:: Texte source
Critiques // « Casimir et Caroline » d’Ödön Von Horvath au Théâtre de la Ville

« Casimir et Caroline » d’Ödön Von Horvath au Théâtre de la Ville

Jan 21, 2010 | Aucun commentaire sur « Casimir et Caroline » d’Ödön Von Horvath au Théâtre de la Ville

Critique de Monique Lancri

Au Théâtre de la Ville, Casimir et Caroline ne se retrouvent que pour se perdre à nouveau !

Ödön von Horvath (1901-1938) écrit « Casimir et Caroline » en 1931. L’Allemagne, qui compte alors six millions de chômeurs, est en pleine crise. Aussi le peuple se complaît-il dans des fêtes qui lui font oublier ses soucis. C’est dans ce contexte que s’ouvre la pièce. Nous sommes à Munich, lors de la fête d’Octobre. Caroline y a traîné son fiancé Casimir. Au chômage depuis la veille, celui-ci n’a guère le coeur de s’amuser. A peine arrivés, les amoureux se chamaillent. Caroline, comme la foule autour d’elle, est fascinée par le zeppelin qui passe au-dessus de leurs têtes, tandis que Casimir, lui, n’y voit « qu’esbrouffe » ! Malentendus, mauvaise foi : les jeunes gens ne vont se fuir et se chercher que pour finir par se séparer.

© Jean-Louis Fernandez

« Je t’aime, moi non plus »

Sur fond de drame social, il n’est donc question que d’amour dans la pièce de Horvath. La mise en scène de Demarcy-Mota semble avoir privilégié la sincérité chez Casimir plutôt que chez Caroline. Casimir (Thomas Durand), fragile, inquiet, pessimiste, passe son temps à guetter Caroline (Elodie Bouchez) ; s’il quitte la fête au bras d’Erna (Sarah Kabasnikoff), c’est plus par dépit que par passion (il n’accompagne d’ailleurs celle-ci qu’après s’être assuré qu’elle n’est pas tuberculeuse!). Il envisage même de se pendre quand Caroline annonce qu’elle le quitte vraiment. Elodie Bouchez campe une Caroline fofolle, un peu dure, un peu naïve aussi, et un brin mélancolique. Une Caroline qui ne vit que dans l’ici et le maintenant : l’ici d’une glace à déguster, le maintenant d’un tour en Grand Huit puis d’un autre dans la décapotable d’un nouveau et riche prétendant…Tourne manège, comme dans « La Ronde » (1900) de Schnitzler: d’abord dans les bras de Casimir, puis dans ceux de Rauch (Alain Libolt). Ensuite ? Casimir de nouveau ; et enfin Schürzinger : pourquoi pas ?
::::
**Consigne 1**
Résumez en quatre phrases au plus le paragraphe de la critique qui commence par « Ödön von Horvath (1901-1938) écrit ». Conservez-en les faits essentiels.
**Consigne 2**
D'après la critique, les affirmations suivantes sont-elles exactes ? Répondez à chacune par oui ou par non, en citant mot pour mot le passage qui tranche.
(a) L'action de la pièce se déroule à Munich pendant la fête d'Octobre.
(b) Casimir partage l'enthousiasme de la foule pour le zeppelin.
(c) Le rôle de Rauch est tenu par Alain Libolt.
**Consigne 3**
Poursuivez la critique de « Casimir et Caroline » à la suite de sa dernière phrase.
Les lignes ci-dessous ne sont pas nécessaires pour cet exercice.
:: Données fournies
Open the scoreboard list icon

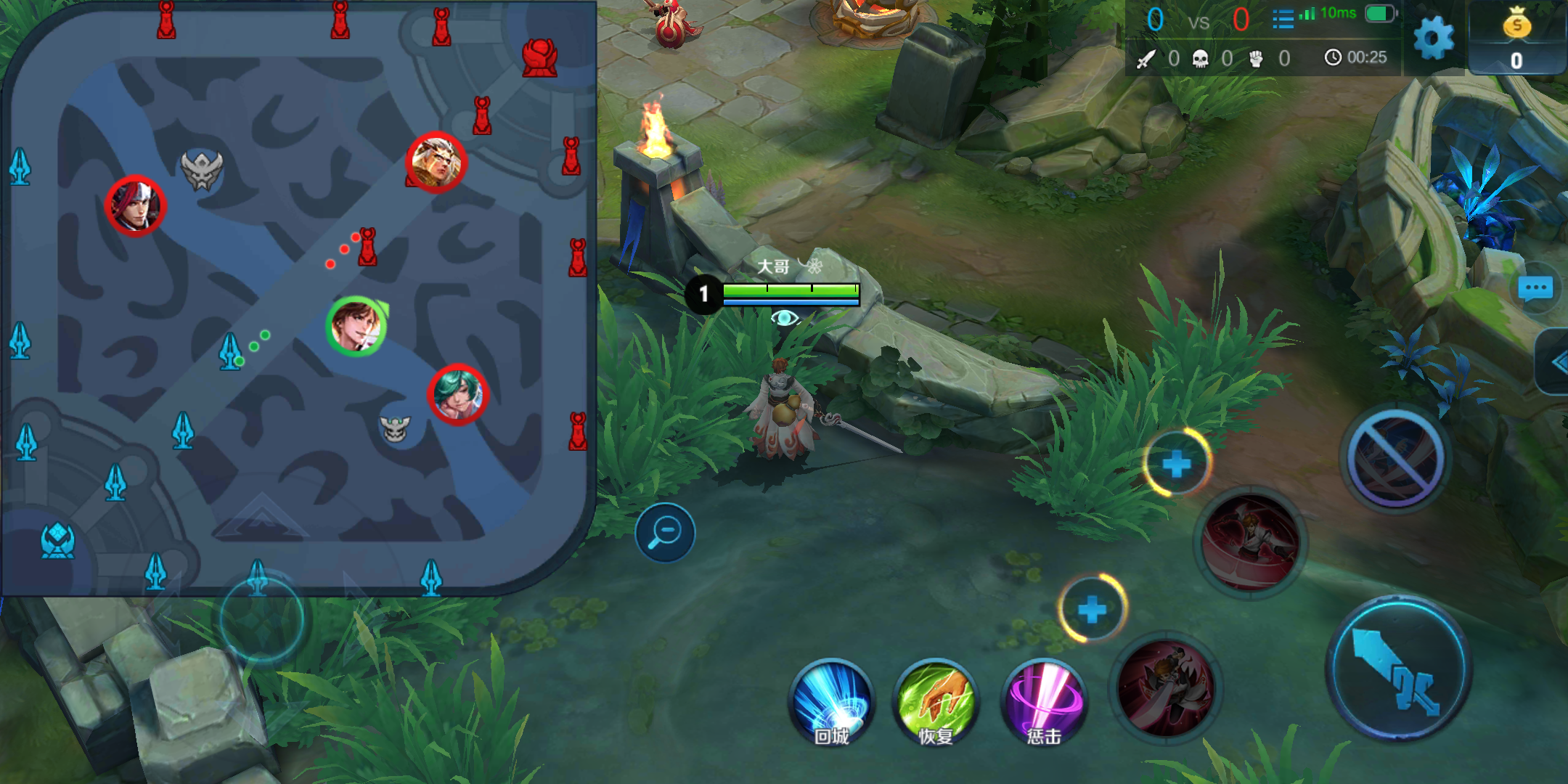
::::
**Réponse attendue 1**
En 1931, quand Horvath écrit la pièce, l'Allemagne en crise compte six millions de chômeurs, et le peuple oublie ses soucis dans les fêtes. La pièce s'ouvre à Munich, pendant la fête d'Octobre, où Caroline a traîné son fiancé Casimir, au chômage depuis la veille. Le couple se chamaille aussitôt : Caroline est fascinée par le zeppelin, alors que Casimir le dénigre. Entre malentendus et mauvaise foi, les deux jeunes gens se fuient et se cherchent, puis finissent par se séparer.

**Réponse attendue 2**
(a) Oui : « Nous sommes à Munich, lors de la fête d’Octobre. »
(b) Non : « tandis que Casimir, lui, n’y voit « qu’esbrouffe » ! »
(c) Oui : « puis dans ceux de Rauch (Alain Libolt) ».

**Réponse attendue 3**
« Emportés par la foule … »

© Jean-Louis Fernandez

Autour des deux protagonistes, dans un décor (un peu trop) expressionniste, tournoient des personnages hauts en couleurs mais noyés dans la foule ; parti-pris de mise en scène : le collectif prend le pas sur l’intime. Car Demarcy-Mota et François Régnault, qui, pour la circonstance, a retraduit la pièce, ont choisi d’insérer entre les scènes « des dialogues à multiples voix, adaptés d’autres oeuvres de Horvath … » ; ce qui a pour effet, et c’est dommage, de distraire l’attention : le spectateur ne sait plus très bien, par exemple, où, dans un groupe de fêtards, se trouve Franz (Gérald Maillet ), le « mauvais garçon », ami de Casimir ; quant à Erna, la compagne de ce dernier, elle se confond trop souvent avec les autres filles. …En revanche, le regard reste accroché à Schûrzinger, malgré la « médiocrité » du personnage, tant la performance de l’acteur (Hugues Quester) est remarquable.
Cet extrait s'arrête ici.